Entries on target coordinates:
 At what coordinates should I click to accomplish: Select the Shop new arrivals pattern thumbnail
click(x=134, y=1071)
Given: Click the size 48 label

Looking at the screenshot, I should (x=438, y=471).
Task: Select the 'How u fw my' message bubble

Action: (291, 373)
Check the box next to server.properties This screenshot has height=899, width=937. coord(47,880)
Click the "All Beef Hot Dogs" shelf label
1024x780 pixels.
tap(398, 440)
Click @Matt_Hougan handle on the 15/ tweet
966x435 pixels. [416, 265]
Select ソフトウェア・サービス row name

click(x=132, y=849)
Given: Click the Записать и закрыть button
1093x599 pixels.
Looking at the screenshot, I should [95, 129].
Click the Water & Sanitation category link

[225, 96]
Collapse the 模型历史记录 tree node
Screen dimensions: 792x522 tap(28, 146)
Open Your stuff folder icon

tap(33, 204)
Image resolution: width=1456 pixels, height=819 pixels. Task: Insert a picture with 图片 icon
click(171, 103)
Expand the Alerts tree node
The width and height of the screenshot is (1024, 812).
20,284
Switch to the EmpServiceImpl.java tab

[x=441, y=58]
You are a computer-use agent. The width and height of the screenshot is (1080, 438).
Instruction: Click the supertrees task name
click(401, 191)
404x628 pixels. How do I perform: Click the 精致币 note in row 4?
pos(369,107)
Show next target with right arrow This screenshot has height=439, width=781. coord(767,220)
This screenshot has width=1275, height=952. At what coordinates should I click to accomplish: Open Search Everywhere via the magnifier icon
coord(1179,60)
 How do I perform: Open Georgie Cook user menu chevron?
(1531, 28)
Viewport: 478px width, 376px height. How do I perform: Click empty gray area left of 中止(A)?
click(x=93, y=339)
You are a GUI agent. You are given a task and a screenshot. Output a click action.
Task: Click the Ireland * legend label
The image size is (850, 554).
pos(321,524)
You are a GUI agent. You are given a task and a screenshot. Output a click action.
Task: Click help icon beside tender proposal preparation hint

WHAT IS NEEDED: Revise the listing above by replacing every occurrence of "How do I perform" with "How can I perform", leaving everything else unchanged.

EXERCISE SOLUTION:
 At what coordinates should I click to accomplish: Select the Shop new arrivals pattern thumbnail
click(x=134, y=1071)
Given: Click the size 48 label

Looking at the screenshot, I should (x=438, y=471).
Task: Select the 'How u fw my' message bubble

Action: (291, 373)
Check the box next to server.properties This screenshot has height=899, width=937. coord(47,880)
Click the "All Beef Hot Dogs" shelf label
1024x780 pixels.
tap(398, 440)
Click @Matt_Hougan handle on the 15/ tweet
966x435 pixels. [416, 265]
Select ソフトウェア・サービス row name

click(x=132, y=849)
Given: Click the Записать и закрыть button
1093x599 pixels.
Looking at the screenshot, I should [95, 129].
Click the Water & Sanitation category link

[225, 96]
Collapse the 模型历史记录 tree node
Screen dimensions: 792x522 tap(28, 146)
Open Your stuff folder icon

tap(33, 204)
Image resolution: width=1456 pixels, height=819 pixels. Task: Insert a picture with 图片 icon
click(171, 103)
Expand the Alerts tree node
The width and height of the screenshot is (1024, 812).
20,284
Switch to the EmpServiceImpl.java tab

[x=441, y=58]
You are a computer-use agent. The width and height of the screenshot is (1080, 438).
Instruction: Click the supertrees task name
click(401, 191)
404x628 pixels. How can I perform: Click the 精致币 note in row 4?
pos(369,107)
Show next target with right arrow This screenshot has height=439, width=781. coord(767,220)
This screenshot has width=1275, height=952. At what coordinates should I click to accomplish: Open Search Everywhere via the magnifier icon
coord(1179,60)
 How can I perform: Open Georgie Cook user menu chevron?
(1531, 28)
Viewport: 478px width, 376px height. How can I perform: Click empty gray area left of 中止(A)?
click(x=93, y=339)
You are a GUI agent. You are given a task and a screenshot. Output a click action.
Task: Click the Ireland * legend label
The image size is (850, 554).
pos(321,524)
You are a GUI agent. You are given a task and a screenshot. Output a click action.
Task: Click help icon beside tender proposal preparation hint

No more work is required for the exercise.